There was some interesting discussion a whlie back about making an LPC.NET driver, which would cause LPC to become a first class language on the .NET platform, allowing you to freely mix it with Visual BASIC, C#, or even C++. Of course, nobody has the energy and patience to actually do it, but it's not impossible. There is a Visual COBOL.NET out there. :)
20 Jun, 2014, Nathan wrote in the 24th comment:
Votes: 0
I think it foolish to assume that all languages are of equal utility. Having had no experience really with Pascal or Fortran it's hard to say anything about them, but there must be a reason for so many languages to borrow the syntax (and perhaps the quirks) of C instead of a different language. I might argue that if it looks like C and acts like C then for all intents and purposes it is C or is built on C. The underlying language of implementation, I would presume, is essentially irrelevant except where it shows up in the implemented language and since I can't imagine how to analyze that it's hard to know, but it's entirely possibly that your example "scripting" languages shows themselves to be descendants of C in one more respects that cannot be done away with by changing the language that the interpreter or compiler is written in.
20 Jun, 2014, quixadhal wrote in the 25th comment:
Votes: 0
There is a reason… C is popular. As we all know, popularity > usefulness, correctness, or even sanity in our culture.
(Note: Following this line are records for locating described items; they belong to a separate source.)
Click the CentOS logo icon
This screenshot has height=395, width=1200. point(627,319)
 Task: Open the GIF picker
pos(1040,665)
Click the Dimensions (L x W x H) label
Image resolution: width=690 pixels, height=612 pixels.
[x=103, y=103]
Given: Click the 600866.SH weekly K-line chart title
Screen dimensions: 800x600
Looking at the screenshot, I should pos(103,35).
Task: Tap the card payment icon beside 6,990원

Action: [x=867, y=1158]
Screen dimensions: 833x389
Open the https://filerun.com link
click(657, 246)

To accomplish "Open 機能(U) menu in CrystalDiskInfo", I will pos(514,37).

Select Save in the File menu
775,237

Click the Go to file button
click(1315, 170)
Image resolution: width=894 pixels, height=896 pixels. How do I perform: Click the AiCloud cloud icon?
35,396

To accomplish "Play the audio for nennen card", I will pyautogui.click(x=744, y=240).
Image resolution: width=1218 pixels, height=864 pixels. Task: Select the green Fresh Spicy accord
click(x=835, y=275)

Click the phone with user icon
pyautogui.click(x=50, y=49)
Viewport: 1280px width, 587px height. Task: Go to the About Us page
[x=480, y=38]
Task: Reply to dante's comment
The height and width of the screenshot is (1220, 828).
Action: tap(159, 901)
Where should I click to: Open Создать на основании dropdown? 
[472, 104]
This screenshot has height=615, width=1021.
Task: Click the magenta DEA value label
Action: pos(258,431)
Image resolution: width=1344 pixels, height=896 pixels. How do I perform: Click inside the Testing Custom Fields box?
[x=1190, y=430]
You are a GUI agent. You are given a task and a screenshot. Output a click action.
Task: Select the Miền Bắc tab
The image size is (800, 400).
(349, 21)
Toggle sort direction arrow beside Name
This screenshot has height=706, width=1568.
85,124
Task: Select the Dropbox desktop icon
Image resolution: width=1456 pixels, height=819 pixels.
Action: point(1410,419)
And while there are lots of languages out there today that "look like C", most of them do NOT "act like C". You're only seeing the superficial similarity because you haven't worked with them. You should also conider that C didn't evolve in a vacuum, nor was it designed to be a general purpose language. Indeed, quite the opposite.

C was descended from BCPL and has similarities to Pascal as well, because those are what Kernigan, Ritchie, and Thompson were familiar with. The language developed hand-in-hand with UNIX, because that's what it was written to implement. Namely, Ritchie and Thompson designed UNIX to be a new operating system for the PDP-8. At that time, most OS's were written in assembly, meaning you had to rewrite everything when you moved to a new machine, even if that machine were similar, like a PDP-11.

Kernigan and Ritche's idea was to make a "portable assembly" language that would be easier to work with than pure assembly (having higher level loops and conditionals), and would still more-or-less directly translate… meaning it would be easy to write a new compiler for a new architecture, and thus get an OS ported much faster than it usually took.

THAT is why C became so popular. Nothing magical. Not because it was so much better than everything else for writing arbitrary code. Because it made it very EASY to get a new hardware system into a useable state. Once you got your new hardware running, why not write more stuff in C since it was already there?